Problem requirements: Where the string "Toggle" occurs in a line of the data below, that line should be copied.

*** Data ***

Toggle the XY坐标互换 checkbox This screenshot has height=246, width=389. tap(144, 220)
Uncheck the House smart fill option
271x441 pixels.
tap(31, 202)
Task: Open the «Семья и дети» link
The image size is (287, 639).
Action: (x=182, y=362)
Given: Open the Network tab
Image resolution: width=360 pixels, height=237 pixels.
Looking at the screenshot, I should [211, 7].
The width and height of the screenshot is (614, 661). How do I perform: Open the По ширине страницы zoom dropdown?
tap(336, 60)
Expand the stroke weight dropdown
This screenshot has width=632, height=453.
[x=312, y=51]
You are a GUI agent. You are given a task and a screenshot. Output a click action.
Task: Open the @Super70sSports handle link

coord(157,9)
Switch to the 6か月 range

***
*** Data ***

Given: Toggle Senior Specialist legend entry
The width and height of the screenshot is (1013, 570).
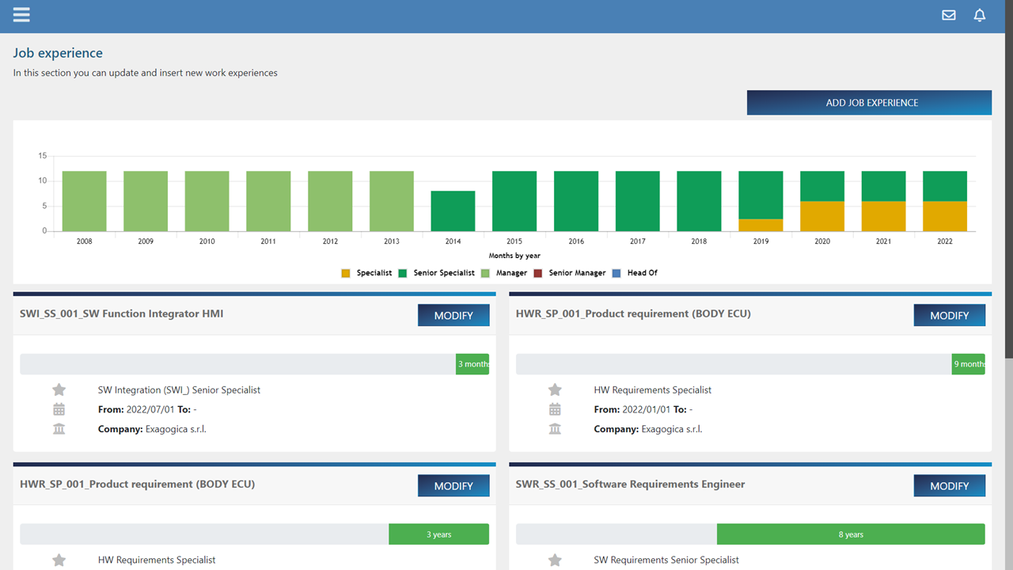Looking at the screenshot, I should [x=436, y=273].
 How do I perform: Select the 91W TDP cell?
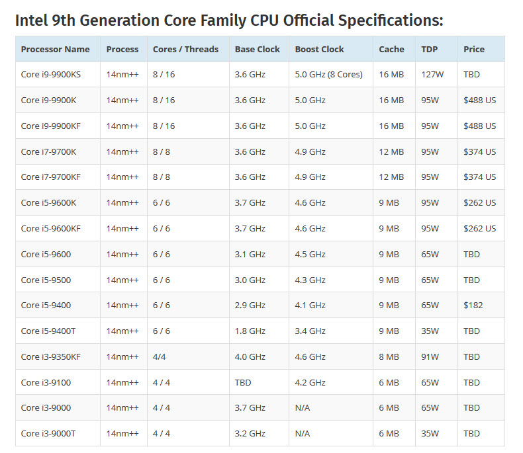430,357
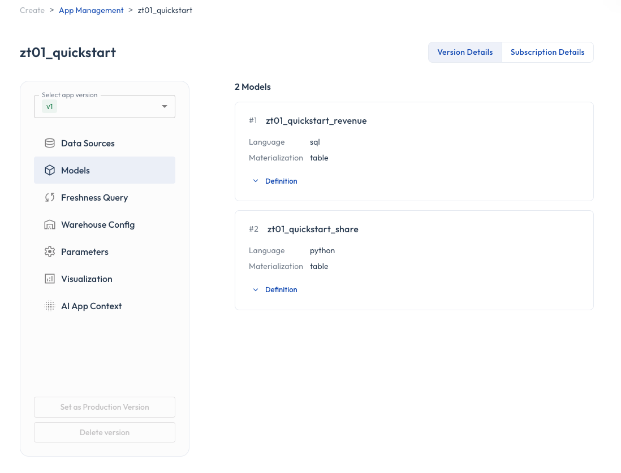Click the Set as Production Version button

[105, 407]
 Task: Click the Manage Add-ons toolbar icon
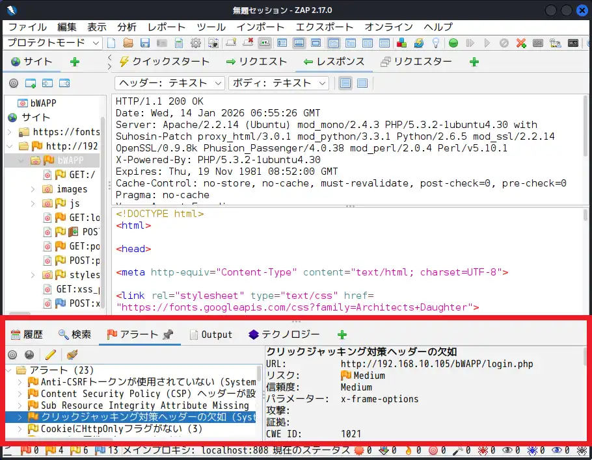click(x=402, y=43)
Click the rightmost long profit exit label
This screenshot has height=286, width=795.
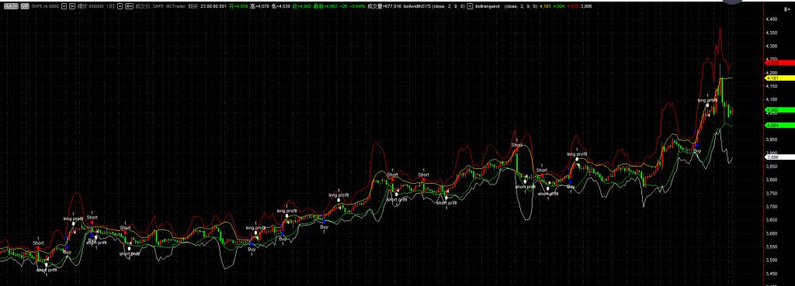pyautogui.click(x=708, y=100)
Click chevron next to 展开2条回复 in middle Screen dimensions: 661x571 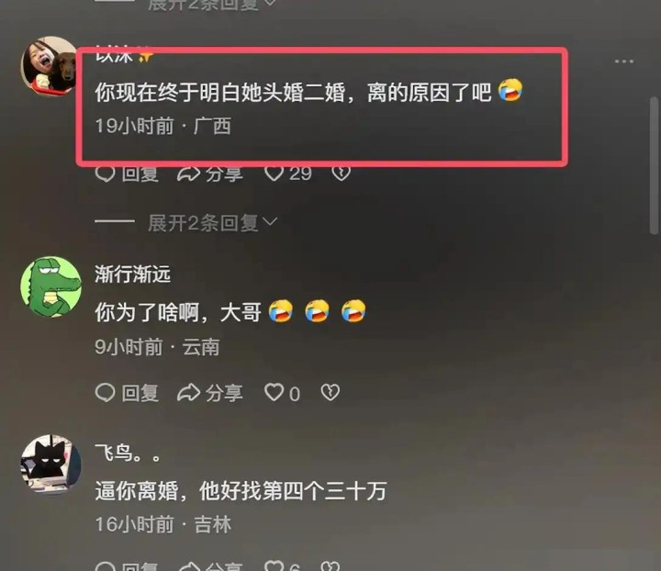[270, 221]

***

Task response:
Toggle the XY坐标互换 checkbox This screenshot has height=246, width=389. tap(144, 220)
Given: Toggle Senior Specialist legend entry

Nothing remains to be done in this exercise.